First daughters carry their mother’s name with the suffix ral, or rali for granddaughters. All daughters keep their house’s cognomen after marriage. Once married, they add their husband’s name and house. So, Drumish-ral-hòk becomes Drumish-hòk-min-Krazûk-dôc (Drumish of House Ashòk, wife of, Krazûk of House Ishdôc). Note the ral is dropped upon marriage.
When the Krîll clans first swept over the world of Rome, they were almost exclusively a mounted force – as they fought on Krîl-lôc. What infantry they used was primarily in their naval forces. Once on Earth, with a limited source of horseflesh, they quickly created an infantry force to fight alongside their cavalry. As it did for the Huns, the ragged terrain beyond the open steppes required such realignments.

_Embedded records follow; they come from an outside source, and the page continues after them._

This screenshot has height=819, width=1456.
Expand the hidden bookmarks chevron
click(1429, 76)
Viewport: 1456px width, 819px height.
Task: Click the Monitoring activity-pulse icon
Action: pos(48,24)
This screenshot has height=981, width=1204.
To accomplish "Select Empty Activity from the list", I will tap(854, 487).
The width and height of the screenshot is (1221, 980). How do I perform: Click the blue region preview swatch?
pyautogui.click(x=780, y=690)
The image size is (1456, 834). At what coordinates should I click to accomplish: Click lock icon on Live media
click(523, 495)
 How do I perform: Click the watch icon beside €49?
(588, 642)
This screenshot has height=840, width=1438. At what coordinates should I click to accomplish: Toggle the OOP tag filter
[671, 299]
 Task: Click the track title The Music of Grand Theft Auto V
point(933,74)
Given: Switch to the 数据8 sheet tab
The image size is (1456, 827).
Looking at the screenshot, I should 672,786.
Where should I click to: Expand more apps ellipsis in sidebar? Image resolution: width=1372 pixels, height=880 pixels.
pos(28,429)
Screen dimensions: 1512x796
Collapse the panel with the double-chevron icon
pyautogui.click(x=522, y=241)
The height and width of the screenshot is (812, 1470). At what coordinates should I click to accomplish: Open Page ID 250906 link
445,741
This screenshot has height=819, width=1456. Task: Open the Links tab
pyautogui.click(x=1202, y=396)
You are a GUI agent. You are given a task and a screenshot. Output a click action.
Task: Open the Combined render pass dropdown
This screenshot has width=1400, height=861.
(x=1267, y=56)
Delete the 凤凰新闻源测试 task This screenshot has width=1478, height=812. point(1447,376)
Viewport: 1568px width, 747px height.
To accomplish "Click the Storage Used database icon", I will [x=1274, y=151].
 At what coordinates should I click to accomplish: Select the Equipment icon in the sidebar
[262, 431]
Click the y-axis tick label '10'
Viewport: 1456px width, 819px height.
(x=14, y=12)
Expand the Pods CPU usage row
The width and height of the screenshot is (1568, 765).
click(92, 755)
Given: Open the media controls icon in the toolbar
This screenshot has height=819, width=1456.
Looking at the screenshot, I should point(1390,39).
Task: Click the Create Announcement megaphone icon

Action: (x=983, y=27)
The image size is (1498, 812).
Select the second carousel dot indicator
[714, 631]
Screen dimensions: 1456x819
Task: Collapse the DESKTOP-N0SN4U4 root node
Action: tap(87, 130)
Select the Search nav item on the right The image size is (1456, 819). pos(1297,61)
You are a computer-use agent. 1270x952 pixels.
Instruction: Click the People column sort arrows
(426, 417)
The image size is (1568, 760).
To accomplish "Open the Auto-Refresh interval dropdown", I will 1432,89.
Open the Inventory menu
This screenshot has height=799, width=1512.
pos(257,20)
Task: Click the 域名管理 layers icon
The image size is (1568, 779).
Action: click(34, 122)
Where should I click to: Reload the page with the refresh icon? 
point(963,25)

It was General Aetius’ Rapax legions that first introduced the Krîll armies to Rome’s superb infantry tactics, armament, and engineering. They were so impressed they brought back to Krîl-lôc everything they liked from the empire. It is this blend of the Roman legion with the Krîll mounted scourge that evolved into what the Aestrâgor face in Dylan’s time. Many of the old Roman names for rank, formations and weapons are still in use although time has wrought changes to their original meanings.
- The Legion: 5,700 legionaries commanded by a legate/general
- Century: 100 legionaries commanded by a centurion
- Cohort: 5 centuries and support commanded by a tribune
- Legion: 10 cohorts and command and communications support
- The Scourge: 3,600 troopers commanded by a legate/general
- Mane: 25 troopers commanded by a decurion
- Whip: 100 troopers commanded by a whip leader/captain
- Lance: 3 whips and support commanded by a tribune
- Mace: 2 lances and support commanded by a prefect (jr.)
- Scythe: 2 maces and support commanded by a prefect (sr.)
- Scourge: 2 scythes and command and communications support
- The Hammer: A force/army of four or more legions and scourges
The divisions of Krîl-lôc’s year into months follows the movements of its larger moon.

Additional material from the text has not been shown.